Using C# Dictionary to parse log file - c#

I am trying to parse a rather long log file and creating a better more manageable listing of issues.
I am able to read and parse out the individual log line by line, but what I need to do is display only unique entries, as some errors occur more often than others and are always recorded with identical text.
What I was going to try to do was create a Dictionary object to hold each unique entry and as I work through the log file, search the Dictionary object to see if the same values are already in there.
Here is a crude sample of the code I have (a work in progress, I hope I have all syntax right) that does not work.

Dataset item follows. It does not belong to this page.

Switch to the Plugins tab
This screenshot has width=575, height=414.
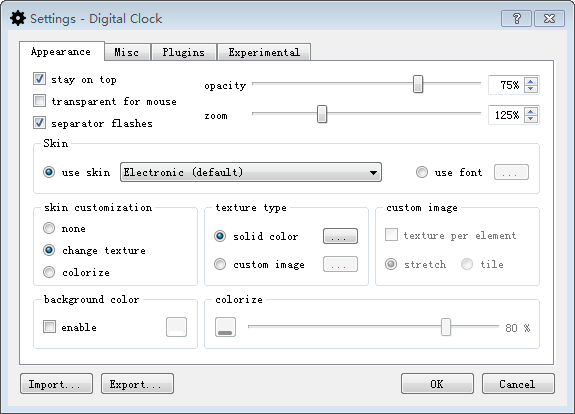click(x=183, y=52)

For some reason this script never sees any distinct entries (if statement never passes):
string[] rowdta = new string[4];
Dictionary<string[], int> dict = new Dictionary<string[], int>();
int ctr = -1;
if (linectr == 1)
{
ctr++;
dict.Add(rowdta, ctr);
}
else
{
foreach (KeyValuePair<string[], int> pair in dict)
{
if ((pair.Key[1] != rowdta[1]) || (pair.Key[2] != rowdta[2])| (pair.Key[3] != rowdta[3]))
{
ctr++;
dict.Add(rowdta, ctr);
}
}
}
Some sample data:
First line
rowdta[0]="ErrorType";
rowdta[1]="Undefined offset: 0";
rowdta[2]="/url/routesDisplay2.svc.php";
rowdta[3]="Line Number 5";
2nd line
rowdta[0]="ErrorType";
rowdta[1]="Undefined offset: 0";
rowdta[2]="/url/routesDisplay2.svc.php";
rowdta[3]="Line Number 5";
3rd line
rowdta[0]="ErrorType";
rowdta[1]="Undefined variable: fvmsg";
rowdta[2]="/url/processes.svc.php";
rowdta[3]="Line Number 787";
So, with this, the Dictionary will have 2 items in it, first line and 3rd line.
I have also tried this with the following which nalso does not find any variations in the log file text.
if (!dict.ContainsKey(rowdta)) {}
Can someone please help me get this syntax right? I am just a newbie at C# but this should be relatively straightforward. As always, I am thinking that this should be enough information to get the conversation started. If you want/need more detail, please let me know.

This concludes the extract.